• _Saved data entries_
==========

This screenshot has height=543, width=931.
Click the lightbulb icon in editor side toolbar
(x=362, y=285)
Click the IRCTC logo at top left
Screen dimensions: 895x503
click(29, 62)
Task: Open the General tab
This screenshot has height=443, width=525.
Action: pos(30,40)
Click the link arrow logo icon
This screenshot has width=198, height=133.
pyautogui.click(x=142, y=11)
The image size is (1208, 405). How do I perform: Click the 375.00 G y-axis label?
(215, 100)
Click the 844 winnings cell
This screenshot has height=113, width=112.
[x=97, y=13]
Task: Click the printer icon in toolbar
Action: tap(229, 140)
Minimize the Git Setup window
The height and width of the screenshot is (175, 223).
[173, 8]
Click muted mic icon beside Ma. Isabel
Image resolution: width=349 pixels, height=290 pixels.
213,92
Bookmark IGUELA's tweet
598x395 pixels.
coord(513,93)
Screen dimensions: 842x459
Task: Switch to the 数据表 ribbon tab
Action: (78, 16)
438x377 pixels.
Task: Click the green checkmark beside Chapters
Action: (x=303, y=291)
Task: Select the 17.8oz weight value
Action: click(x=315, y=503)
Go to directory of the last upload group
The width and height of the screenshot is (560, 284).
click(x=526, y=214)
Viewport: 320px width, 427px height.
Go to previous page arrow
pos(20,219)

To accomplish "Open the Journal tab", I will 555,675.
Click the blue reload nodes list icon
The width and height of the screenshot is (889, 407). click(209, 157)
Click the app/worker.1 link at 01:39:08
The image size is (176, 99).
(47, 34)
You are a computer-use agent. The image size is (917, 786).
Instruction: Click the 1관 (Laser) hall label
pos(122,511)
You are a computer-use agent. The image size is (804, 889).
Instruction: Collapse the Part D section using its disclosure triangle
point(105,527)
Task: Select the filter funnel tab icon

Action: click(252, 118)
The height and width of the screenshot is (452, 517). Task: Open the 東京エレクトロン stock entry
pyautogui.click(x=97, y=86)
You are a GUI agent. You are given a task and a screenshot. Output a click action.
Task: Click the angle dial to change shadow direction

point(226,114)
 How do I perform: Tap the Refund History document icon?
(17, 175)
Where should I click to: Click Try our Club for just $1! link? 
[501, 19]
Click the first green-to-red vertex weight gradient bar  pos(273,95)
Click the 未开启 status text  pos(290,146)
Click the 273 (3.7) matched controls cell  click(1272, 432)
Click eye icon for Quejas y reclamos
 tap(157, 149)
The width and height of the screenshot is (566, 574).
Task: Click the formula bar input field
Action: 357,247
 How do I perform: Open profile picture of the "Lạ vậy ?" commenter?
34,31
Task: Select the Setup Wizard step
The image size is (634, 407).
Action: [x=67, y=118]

==========

Write out every line of the records exactly.

This screenshot has height=543, width=931.
Click the lightbulb icon in editor side toolbar
(x=362, y=285)
Click the IRCTC logo at top left
Screen dimensions: 895x503
click(29, 62)
Task: Open the General tab
This screenshot has height=443, width=525.
Action: pos(30,40)
Click the link arrow logo icon
This screenshot has width=198, height=133.
pyautogui.click(x=142, y=11)
The image size is (1208, 405). How do I perform: Click the 375.00 G y-axis label?
(215, 100)
Click the 844 winnings cell
This screenshot has height=113, width=112.
[x=97, y=13]
Task: Click the printer icon in toolbar
Action: tap(229, 140)
Minimize the Git Setup window
The height and width of the screenshot is (175, 223).
[173, 8]
Click muted mic icon beside Ma. Isabel
Image resolution: width=349 pixels, height=290 pixels.
213,92
Bookmark IGUELA's tweet
598x395 pixels.
coord(513,93)
Screen dimensions: 842x459
Task: Switch to the 数据表 ribbon tab
Action: (78, 16)
438x377 pixels.
Task: Click the green checkmark beside Chapters
Action: (x=303, y=291)
Task: Select the 17.8oz weight value
Action: click(x=315, y=503)
Go to directory of the last upload group
The width and height of the screenshot is (560, 284).
click(x=526, y=214)
Viewport: 320px width, 427px height.
Go to previous page arrow
pos(20,219)

To accomplish "Open the Journal tab", I will 555,675.
Click the blue reload nodes list icon
The width and height of the screenshot is (889, 407). click(209, 157)
Click the app/worker.1 link at 01:39:08
The image size is (176, 99).
(47, 34)
You are a computer-use agent. The image size is (917, 786).
Instruction: Click the 1관 (Laser) hall label
pos(122,511)
You are a computer-use agent. The image size is (804, 889).
Instruction: Collapse the Part D section using its disclosure triangle
point(105,527)
Task: Select the filter funnel tab icon

Action: click(252, 118)
The height and width of the screenshot is (452, 517). Task: Open the 東京エレクトロン stock entry
pyautogui.click(x=97, y=86)
You are a GUI agent. You are given a task and a screenshot. Output a click action.
Task: Click the angle dial to change shadow direction

point(226,114)
 How do I perform: Tap the Refund History document icon?
(17, 175)
Where should I click to: Click Try our Club for just $1! link? 
[501, 19]
Click the first green-to-red vertex weight gradient bar  pos(273,95)
Click the 未开启 status text  pos(290,146)
Click the 273 (3.7) matched controls cell  click(1272, 432)
Click eye icon for Quejas y reclamos
 tap(157, 149)
The width and height of the screenshot is (566, 574).
Task: Click the formula bar input field
Action: 357,247
 How do I perform: Open profile picture of the "Lạ vậy ?" commenter?
34,31
Task: Select the Setup Wizard step
The image size is (634, 407).
Action: [x=67, y=118]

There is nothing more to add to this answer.